II. Gemeinschaftliche Testamente der §§ 2265 ff. BGB

 

Rz. 5

Daher stellt sich insbesondere bei Testamenten von Ehegatten, die räumlich und/oder zeitlich getrennt voneinander errichtet werden, die Frage, ob diese Testamente als ein gemeinschaftliches Testament im Sinne der §§ 2265 ff. BGB einzuordnen sind oder nicht. Die Beantwortung dieser Frage kann i.R.d. §§ 2268, 2270 BGB darüber entscheiden, ob die Verfügung des einen Ehegatten bei Unwirksamkeit oder Widerruf des anderen Ehegatten wirksam bleibt, ob die Auslegungsregeln des § 2269 und des § 2270 BGB Anwendung finden, ob und wie Verfügungen nach § 2271 BGB widerrufen werden können, wie nach § 2272 BGB die Rücknahme aus amtlicher Verwahrung zu erfolgen hat und ob bei der Eröffnung eines Testaments § 2273 BGB zu beachten ist oder nicht. Im Einzelnen werden hierzu folgende Ansichten vertreten:

1. Objektive Theorie

 

Rz. 6

Diese früher herrschende Ansicht stellte rein formalistisch auf den Begriff der Einheit der Urkunde ab.[4] Diese Theorie, die zunächst den Charme einer eindeutigen Abgrenzung zu haben scheint, verliert selbigen schnell wieder, wenn man diese tatsächlich anwenden will. Die vom RG in seiner grundlegenden Entscheidung[5] verwendete Definition ist nämlich alles andere als eindeutig und widerspruchsfrei: "Das Wesen des gemeinschaftlichen Testaments besteht darin, dass die letztwilligen Verfügungen mehrerer Personen in einer einzigen Urkunde errichtet werden.

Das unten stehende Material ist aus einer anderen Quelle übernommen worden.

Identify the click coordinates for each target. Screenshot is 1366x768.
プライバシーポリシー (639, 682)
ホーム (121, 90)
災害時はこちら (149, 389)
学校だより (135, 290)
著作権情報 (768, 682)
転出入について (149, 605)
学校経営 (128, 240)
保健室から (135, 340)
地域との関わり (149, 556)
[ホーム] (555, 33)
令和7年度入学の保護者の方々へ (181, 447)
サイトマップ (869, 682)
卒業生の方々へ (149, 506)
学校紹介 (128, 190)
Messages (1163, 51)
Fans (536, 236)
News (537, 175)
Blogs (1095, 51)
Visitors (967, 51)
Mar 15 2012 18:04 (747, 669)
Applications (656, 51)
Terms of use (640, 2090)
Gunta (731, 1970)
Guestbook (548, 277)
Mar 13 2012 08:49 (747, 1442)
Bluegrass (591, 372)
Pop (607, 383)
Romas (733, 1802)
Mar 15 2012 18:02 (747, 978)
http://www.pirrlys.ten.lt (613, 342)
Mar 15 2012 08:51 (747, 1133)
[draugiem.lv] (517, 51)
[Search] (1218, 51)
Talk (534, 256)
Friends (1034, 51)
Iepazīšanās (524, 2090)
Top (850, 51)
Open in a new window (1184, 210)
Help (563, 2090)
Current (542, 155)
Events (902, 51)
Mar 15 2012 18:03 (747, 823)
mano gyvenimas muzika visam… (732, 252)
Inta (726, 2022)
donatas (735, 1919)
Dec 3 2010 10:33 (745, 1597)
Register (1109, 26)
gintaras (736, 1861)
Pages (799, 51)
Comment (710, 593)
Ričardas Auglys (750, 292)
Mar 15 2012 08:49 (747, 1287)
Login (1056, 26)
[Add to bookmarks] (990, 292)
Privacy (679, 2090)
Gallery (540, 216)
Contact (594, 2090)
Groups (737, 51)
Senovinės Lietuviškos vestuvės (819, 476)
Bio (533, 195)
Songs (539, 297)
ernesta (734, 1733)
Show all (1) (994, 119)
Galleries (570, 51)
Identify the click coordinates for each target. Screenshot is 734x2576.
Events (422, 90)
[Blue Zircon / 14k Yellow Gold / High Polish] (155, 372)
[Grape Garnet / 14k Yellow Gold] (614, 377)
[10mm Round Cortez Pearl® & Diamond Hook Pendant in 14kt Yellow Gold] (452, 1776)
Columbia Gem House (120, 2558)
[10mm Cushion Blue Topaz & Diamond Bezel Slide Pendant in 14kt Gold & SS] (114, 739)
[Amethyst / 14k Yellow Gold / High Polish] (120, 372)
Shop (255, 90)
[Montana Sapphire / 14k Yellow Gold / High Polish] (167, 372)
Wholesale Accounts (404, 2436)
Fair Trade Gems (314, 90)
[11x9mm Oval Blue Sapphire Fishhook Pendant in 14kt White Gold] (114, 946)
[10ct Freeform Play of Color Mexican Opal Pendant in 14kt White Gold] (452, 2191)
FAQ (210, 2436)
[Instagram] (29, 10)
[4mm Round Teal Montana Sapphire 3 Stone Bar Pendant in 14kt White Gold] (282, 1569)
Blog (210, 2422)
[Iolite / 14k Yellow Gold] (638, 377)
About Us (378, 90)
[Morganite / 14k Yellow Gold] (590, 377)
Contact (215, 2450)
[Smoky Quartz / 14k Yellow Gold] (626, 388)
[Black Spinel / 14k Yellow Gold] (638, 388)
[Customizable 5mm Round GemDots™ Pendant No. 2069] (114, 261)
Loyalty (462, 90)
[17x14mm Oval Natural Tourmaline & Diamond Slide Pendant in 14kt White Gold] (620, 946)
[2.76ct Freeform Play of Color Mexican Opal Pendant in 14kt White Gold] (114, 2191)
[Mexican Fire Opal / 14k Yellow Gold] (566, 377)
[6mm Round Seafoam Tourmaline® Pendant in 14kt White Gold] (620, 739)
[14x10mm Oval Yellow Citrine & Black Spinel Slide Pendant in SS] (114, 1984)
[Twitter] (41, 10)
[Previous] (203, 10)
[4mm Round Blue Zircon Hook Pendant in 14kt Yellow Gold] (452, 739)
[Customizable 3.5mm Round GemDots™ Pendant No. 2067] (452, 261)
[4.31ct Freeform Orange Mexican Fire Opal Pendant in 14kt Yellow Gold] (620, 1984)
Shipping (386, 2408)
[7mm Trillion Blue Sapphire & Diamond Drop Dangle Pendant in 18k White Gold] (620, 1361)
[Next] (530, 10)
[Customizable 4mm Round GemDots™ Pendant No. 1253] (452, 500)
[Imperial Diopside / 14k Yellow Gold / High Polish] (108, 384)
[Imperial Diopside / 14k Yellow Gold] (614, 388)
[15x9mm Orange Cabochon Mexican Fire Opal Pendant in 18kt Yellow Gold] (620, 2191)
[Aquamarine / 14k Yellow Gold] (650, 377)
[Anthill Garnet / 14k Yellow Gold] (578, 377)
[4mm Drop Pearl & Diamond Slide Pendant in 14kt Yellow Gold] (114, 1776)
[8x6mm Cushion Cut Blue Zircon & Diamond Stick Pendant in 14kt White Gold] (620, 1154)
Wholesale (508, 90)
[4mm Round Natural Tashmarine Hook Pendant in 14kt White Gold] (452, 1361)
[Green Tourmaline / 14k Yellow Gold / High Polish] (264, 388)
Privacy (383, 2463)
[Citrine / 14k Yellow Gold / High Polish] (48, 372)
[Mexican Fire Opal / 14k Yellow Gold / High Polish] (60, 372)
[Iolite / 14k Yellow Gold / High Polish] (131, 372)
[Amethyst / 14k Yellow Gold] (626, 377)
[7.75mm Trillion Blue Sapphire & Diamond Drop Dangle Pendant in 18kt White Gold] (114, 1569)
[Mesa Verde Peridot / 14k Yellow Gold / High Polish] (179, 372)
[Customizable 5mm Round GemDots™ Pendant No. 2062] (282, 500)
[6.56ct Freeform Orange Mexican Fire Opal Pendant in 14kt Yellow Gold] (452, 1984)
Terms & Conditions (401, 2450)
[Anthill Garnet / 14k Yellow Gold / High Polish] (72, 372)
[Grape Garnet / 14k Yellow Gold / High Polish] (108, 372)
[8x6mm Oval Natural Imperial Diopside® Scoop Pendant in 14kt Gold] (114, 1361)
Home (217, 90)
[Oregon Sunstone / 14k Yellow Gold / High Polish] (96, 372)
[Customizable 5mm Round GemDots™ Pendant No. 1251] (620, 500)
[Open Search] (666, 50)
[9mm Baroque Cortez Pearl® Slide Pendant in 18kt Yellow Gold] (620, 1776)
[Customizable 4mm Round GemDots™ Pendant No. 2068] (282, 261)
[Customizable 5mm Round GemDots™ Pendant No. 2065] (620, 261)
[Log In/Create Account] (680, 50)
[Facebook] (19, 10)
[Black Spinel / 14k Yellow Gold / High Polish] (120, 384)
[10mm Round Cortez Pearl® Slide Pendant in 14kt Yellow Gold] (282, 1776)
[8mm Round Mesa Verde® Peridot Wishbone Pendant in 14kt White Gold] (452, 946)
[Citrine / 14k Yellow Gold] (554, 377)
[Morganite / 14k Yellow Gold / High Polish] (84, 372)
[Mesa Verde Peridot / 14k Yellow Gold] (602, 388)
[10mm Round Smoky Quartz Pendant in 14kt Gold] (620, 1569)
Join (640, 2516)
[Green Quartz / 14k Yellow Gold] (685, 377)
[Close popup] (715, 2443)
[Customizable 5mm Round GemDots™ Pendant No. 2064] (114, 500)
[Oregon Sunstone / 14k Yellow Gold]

Es kommt nicht darauf an, ob die Verfügungen auf einem Blatt oder ob sie auf mehreren Bogen oder Blättern stehen. Es können mehrere Personen ihre letztwilligen Verfügungen nacheinander auf dasselbe Blatt Papier schreiben, ohne dass ein gemeinschaftliches Testament hergestellt wird; andererseits kann ein gemeinschaftliches Testament aus mehreren Bogen oder Blättern bestehen. Es kommt auch nicht wesentlich auf den Inhalt der Verfügungen, auf die Einheitlichkeit oder Gemeinschaftlichkeit des Errichtungsaktes oder auf die Absicht der Verfügenden an …" Dementsprechend wurde die objektive Theorie zu Recht bspw. von v. Hippel[6] angegriffen, der darlegte, dass der Begriff der Einheit der Urkunde schwer abzugrenzen und deswegen schlecht geeignet sei.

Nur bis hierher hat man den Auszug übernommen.